The "exclusion_order" and "exclusion_updating" options calculate for each vertex how many other vertices are excluded if the vertex is picked as a seed. By picking seeds that exclude few other vertices, the function avoids central points and increases the number of seeds. "exclusion_updating" updates the count after each picked seed so that already excluded vertices are not counted twice; "exclusion_order" derives the count once. The former option is, thus, better-performing but slower.
Deriving the exclusion count when using the "exclusion_order" and "exclusion_updating"
options is an expensive operation, and it might not be feasible to do so in
large samples. This is particularly problematic when the data points have
equidistant nearest neighbors, which tends to happen when the dataset contains
only discrete variables. It also happens when the dataset contains many
identical data points. The exclusion count operation may in these cases take
several orders of magnitude longer to run than the rest of the operations
combined. To ensure sane behavior for the default options, the exclusion
count is not used by default. If the dataset contains at least one continuous
variable, it is generally safe to call sc_clustering
with either
"exclusion_order" or "exclusion_updating", and this will often improve performance
over the default.
The "inwards_order" and "inwards_updating" options count the number of inwards-pointing arcs in the graph, which approximates the exclusion count. "inwards_updating" updates the count after each picked seed, while "inwards_order" derives the count once. The inwards counting options work well with nearly all types of data, and "inwards_updating" is the default.
The "batches" option is identical to "lexical" but it derives the graph in
batches. This limits the use of memory to a value proportional to
batch_size
irrespectively of the size of the dataset. This can be
useful when imposing large size constraints, which consume a lot of memory
in large datasets.
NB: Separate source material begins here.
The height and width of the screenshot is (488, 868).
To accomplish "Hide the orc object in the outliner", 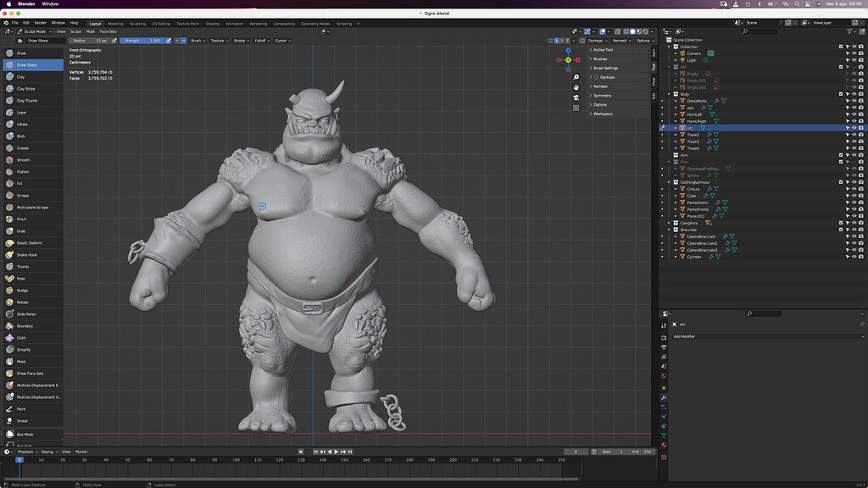I will [x=854, y=126].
The "batches" option is still experimental and can currently
only be used when one does not impose type constraints.
Once the function has selected seeds so that no additional points can be
selected without creating overlap in the graph, it constructs the initial
clusters. A unique cluster label is assigned to each seed, and all points
in the seed's neighborhood is assigned the same label. Some
data points might not be in a neighborhood of a seed and will, therefore,
not be assigned to a cluster after the initial clusters have been formed.
primary_unassigned_method
specifies how the unassigned points are
assigned. With the "ignore" option, the points are left unassigned. With the
"any_neighbor", the function re-uses the sparse graph and assigns the
unassigned points to any adjacent cluster in the graph. The "closest_assigned"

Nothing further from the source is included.